━━━━━ Documento ━━━━━
Aclaração do Laudo Arbitral
Aclaração do Laudo Arbitral do Tribunal Arbitral “Ad Hoc” do Mercosul constituído
para decidir a controvérsia entre a República do Paraguai e a República Oriental do Uruguai sobre a aplicação do “IMESI” (Imposto Específico Interno)
à comercialização de cigarros
O Tribunal Arbitral Ad Hoc do MERCOSUL, constituído para decidir a controvérsia formulada pela República do Paraguai (“Paraguai”) à
República Oriental do Uruguai (“Uruguai”) neste dia 19 de junho de 2002, considerou a solicitação de Aclaração apresentada pelas Partes com relação
ao Laudo Arbitral expedido no dia 21 de maio de
2002.
O pedido de aclaração apresentado pelo Paraguai contém os seguintes aspectos:
I - A parte resolutiva do Laudo dispõe que “cessem os demais efeitos discriminatórios que resultem de sua aplicação por via administrativa com
relação aos cigarros de origem paraguaia”. Embora esteja clara a obrigação de eliminar toda prática discriminatória que rompa a igualdade de
tratamento com referência aos cigarros nacionais uruguaios, o modo de aplicação ou o cumprimento que se der à expressão “via administrativa”
deve ser esclarecido e precisado a fim de evitar que, através da interpretação do alcance de quem estiver obrigado pelo Laudo, possam
surgir novas controvérsias a uma interpretação restritiva em face do conteúdo substancial do Laudo.
A via administrativa descrita na demanda, e conforme ficou definido no objeto da litis que produz e conduz à discriminação, são Decretos do Poder
Executivo, e demais normas aplicáveis – exemplo: Resoluções da Dirección General Impositiva “DGI” – que determinam os preços fictos para o cálculo
de base tributável que, em sua aplicação para os cigarros importados do MERCOSUL, foi declarada no Laudo incompatível com a normativa MERCOSUL.
Por conseguinte, é preciso deixar claro que na obrigação de eliminar toda discriminação e violação da igualdade de tratamento, inclui-se na expressão
ato administrativo todo ato normativo administrativo, abrangendo os Decretos aplicáveis do IMESI e demais normas de aplicação.
II – Nossa parte considera também necessário fazer uma aclaração a respeito da alínea 2ª da parte resolutiva, especificamente ao dispor que
“cessem os demais efeitos discriminatórios que resultem de sua aplicação por via administrativa”, levando em consideração que a demanda solicitou a
eliminação das normas discriminatórias que violam a norma e o princípio de tratamento acordados no MERCOSUL entre os Estados Partes, o que leva à
necessidade de esclarecer se tal obrigação importa e deve ser interpretada do seguinte modo: que as importações no Uruguai de cigarros de origem
paraguaia serão gravadas com o Imposto Específico IMESI exatamente com o mesmo alcance legal, da mesma forma, e com os mesmos critérios (cálculo
da base tributável, taxas ou alíquotas do IMESI, forma de liquidação) que regem para os cigarros de produção uruguaia, adequando, dentro do prazo
estabelecido na alínea 3a, com este alcance e efeito toda a normativa interna, Lei ou atos administrativos, incluindo os Decretos do Poder
Executivo do Uruguai.
━━━━━
Responda às perguntas sobre o documento:
(a) Em que data foi expedido o Laudo Arbitral cuja aclaração se solicita?
(b) Que órgão emite as Resoluções citadas como exemplo de normas que determinam os preços fictos?
(c) Em qual alínea está estabelecido o prazo para adequar a normativa interna uruguaia?
Os registros são material à parte, sem ligação com o documento.
━━━━━ Registros ━━━━━
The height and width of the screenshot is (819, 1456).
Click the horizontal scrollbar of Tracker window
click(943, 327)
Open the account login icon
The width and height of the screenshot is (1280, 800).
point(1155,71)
━━━━━
━━━━━ Registros ━━━━━
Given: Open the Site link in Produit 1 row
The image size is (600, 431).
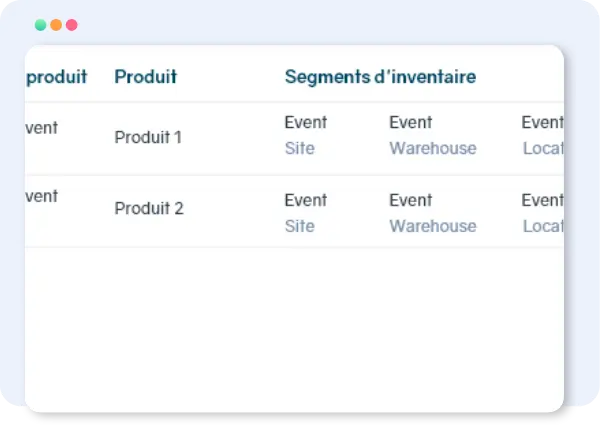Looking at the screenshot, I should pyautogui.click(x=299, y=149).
━━━━━
_Resposta redigida:_
(a) 21 de maio de 2002.
(b) A Dirección General Impositiva (DGI).
(c) Na alínea 3a.